Attività da svolgere:
1. Trascrivi dal testo sul sequestro di Villa Joy il passo che inizia con "Al centro del" e termina con "urbanistica della zona.".
2. Elenca i reparti che, secondo il testo sul sequestro di Villa Joy, componevano la task force che ha condotto l'operazione.

Testo da analizzare:
★ ★ ★

OLBIA. Un'imponente operazione a tutela del territorio ha interessato nella giornata del 4 agosto l'area di Cala Finanza, uno dei tratti costieri più delicati e di pregio del Comune di Loiri Porto San Paolo, già sottoposto a stringenti e molteplici vincoli paesaggistici e ambientali. Su disposizione della Procura della Repubblica di Tempio Pausania, che ha emesso un decreto di sequestro preventivo d'urgenza, sono scattati i sigilli per l'immobile noto come "Villa Joy". L'operazione è stata condotta in sinergia da una task force composta dal personale del Corpo Forestale e di Vigilanza Ambientale di Tempio Pausania, affiancato dai Carabinieri del Nucleo Tutela Patrimonio Culturale (TPC) di Cagliari e dal Nucleo Ispettorato del Lavoro (NIL) di Sassari.
Al centro del provvedimento vi è una presunta radicale trasformazione dell'area, operata in aperto contrasto con le normative vigenti. Stando a quanto emerso, la struttura principale sarebbe stata destinata a un uso non conforme agli strumenti urbanistici. Il blitz ha portato alla luce anche una serie di interventi collaterali ritenuti illeciti: attorno alla villa, infatti, sono state individuate e sequestrate diverse piste tracciate abusivamente e una costellazione di moduli prefabbricati funzionali all'immobile, posizionati con modalità incompatibili con la destinazione urbanistica della zona.

★ ★ ★

Voci:
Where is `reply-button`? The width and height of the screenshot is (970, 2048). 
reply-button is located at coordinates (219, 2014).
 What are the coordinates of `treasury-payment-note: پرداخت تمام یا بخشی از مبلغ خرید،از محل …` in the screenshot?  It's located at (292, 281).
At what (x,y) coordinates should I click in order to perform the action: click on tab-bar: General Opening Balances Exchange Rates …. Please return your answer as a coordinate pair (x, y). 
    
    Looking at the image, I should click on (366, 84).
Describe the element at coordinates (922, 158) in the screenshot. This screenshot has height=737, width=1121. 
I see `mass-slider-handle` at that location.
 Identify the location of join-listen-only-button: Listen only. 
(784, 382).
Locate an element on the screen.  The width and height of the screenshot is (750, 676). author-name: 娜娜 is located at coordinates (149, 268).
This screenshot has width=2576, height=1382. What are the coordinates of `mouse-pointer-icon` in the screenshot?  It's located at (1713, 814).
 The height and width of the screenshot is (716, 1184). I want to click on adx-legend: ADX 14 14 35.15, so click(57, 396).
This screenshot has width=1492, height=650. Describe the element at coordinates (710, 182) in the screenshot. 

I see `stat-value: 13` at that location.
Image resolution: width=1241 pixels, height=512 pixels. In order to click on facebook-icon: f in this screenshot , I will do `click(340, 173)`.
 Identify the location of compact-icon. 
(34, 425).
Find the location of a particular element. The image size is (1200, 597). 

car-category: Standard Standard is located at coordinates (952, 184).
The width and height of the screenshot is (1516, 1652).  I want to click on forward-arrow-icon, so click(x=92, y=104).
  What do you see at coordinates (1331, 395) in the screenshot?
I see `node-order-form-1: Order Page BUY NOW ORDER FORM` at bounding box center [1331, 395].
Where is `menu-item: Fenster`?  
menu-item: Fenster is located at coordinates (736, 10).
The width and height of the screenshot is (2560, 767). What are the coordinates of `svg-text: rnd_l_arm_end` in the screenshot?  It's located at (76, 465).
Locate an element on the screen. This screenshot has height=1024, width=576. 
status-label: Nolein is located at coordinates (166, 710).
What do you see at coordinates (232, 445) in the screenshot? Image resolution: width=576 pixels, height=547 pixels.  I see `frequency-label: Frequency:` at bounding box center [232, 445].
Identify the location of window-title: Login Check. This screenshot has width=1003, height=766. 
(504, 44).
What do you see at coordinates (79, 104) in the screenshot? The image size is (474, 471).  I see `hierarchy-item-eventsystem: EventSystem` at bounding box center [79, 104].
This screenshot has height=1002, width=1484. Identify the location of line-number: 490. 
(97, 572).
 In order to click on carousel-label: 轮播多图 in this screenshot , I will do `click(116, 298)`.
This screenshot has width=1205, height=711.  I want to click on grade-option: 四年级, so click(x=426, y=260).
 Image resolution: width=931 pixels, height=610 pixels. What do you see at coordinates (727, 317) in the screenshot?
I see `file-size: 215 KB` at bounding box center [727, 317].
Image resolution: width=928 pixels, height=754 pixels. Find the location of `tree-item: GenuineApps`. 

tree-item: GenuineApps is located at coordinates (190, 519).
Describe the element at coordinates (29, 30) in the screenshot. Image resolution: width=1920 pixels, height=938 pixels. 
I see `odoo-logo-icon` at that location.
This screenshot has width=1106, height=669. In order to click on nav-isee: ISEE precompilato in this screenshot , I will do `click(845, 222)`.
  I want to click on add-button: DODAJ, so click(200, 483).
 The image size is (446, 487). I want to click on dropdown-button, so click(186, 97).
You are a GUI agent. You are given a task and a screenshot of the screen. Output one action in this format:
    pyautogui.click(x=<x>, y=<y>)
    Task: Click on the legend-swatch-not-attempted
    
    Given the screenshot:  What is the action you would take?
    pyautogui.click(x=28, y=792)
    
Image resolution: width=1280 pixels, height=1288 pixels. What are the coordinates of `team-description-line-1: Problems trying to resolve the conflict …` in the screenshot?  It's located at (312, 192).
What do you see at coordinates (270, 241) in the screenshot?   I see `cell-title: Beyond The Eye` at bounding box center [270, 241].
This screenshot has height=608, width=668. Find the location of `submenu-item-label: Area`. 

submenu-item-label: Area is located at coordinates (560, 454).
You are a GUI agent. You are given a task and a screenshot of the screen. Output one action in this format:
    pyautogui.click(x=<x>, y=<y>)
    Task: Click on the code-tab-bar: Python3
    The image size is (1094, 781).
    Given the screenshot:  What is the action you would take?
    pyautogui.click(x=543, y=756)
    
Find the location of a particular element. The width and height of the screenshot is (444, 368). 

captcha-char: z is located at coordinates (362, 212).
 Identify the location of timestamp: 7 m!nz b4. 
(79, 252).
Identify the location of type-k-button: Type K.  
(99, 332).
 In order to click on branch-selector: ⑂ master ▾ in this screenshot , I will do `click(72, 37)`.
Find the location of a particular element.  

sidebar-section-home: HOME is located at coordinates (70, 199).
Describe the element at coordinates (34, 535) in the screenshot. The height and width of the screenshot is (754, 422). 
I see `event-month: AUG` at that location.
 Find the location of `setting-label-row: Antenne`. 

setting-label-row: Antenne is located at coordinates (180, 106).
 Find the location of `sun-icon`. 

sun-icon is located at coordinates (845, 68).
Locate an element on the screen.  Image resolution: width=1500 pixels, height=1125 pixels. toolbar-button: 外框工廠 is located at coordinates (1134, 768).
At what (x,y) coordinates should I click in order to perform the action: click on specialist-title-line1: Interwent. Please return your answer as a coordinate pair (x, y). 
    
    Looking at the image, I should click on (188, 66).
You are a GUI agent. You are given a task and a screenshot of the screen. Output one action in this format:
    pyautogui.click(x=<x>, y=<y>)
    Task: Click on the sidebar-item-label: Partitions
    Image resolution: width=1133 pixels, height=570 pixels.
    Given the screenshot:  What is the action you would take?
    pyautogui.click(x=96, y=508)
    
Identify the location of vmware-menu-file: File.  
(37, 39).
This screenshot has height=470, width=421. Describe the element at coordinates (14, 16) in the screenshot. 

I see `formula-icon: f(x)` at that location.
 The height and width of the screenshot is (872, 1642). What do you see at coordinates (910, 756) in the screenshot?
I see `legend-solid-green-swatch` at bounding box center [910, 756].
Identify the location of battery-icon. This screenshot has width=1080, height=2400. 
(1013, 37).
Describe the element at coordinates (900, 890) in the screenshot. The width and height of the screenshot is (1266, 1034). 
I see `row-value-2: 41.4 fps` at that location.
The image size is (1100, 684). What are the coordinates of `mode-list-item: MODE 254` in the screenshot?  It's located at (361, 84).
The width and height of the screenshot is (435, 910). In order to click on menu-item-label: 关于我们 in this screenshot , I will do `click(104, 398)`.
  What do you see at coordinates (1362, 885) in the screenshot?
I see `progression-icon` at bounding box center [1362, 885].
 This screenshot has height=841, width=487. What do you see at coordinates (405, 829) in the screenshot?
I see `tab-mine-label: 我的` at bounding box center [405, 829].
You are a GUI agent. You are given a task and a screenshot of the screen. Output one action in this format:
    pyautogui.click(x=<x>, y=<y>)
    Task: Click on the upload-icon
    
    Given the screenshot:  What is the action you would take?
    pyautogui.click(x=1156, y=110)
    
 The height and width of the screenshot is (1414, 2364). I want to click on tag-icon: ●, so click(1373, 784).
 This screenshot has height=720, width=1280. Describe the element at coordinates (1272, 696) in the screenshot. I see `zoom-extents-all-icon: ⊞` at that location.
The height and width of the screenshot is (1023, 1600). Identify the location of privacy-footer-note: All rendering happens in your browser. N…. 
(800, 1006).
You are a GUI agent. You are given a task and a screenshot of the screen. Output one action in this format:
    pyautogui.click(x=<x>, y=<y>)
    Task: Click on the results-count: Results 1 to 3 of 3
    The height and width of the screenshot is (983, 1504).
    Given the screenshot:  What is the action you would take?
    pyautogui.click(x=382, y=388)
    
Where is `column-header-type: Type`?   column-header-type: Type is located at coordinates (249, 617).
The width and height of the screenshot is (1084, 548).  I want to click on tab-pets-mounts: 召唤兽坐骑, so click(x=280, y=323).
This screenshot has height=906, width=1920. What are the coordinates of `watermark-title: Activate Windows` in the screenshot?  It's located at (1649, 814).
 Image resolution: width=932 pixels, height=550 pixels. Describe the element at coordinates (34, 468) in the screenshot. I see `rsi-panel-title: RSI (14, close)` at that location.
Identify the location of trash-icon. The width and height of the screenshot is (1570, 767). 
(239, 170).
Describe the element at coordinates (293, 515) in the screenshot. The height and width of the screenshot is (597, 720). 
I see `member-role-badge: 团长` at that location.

★ ★ ★

Soluzioni:
1.
Al centro del provvedimento vi è una presunta radicale trasformazione dell'area, operata in aperto contrasto con le normative vigenti. Stando a quanto emerso, la struttura principale sarebbe stata destinata a un uso non conforme agli strumenti urbanistici. Il blitz ha portato alla luce anche una serie di interventi collaterali ritenuti illeciti: attorno alla villa, infatti, sono state individuate e sequestrate diverse piste tracciate abusivamente e una costellazione di moduli prefabbricati funzionali all'immobile, posizionati con modalità incompatibili con la destinazione urbanistica della zona.

2.
- Personale del Corpo Forestale e di Vigilanza Ambientale di Tempio Pausania
- Carabinieri del Nucleo Tutela Patrimonio Culturale (TPC) di Cagliari
- Nucleo Ispettorato del Lavoro (NIL) di Sassari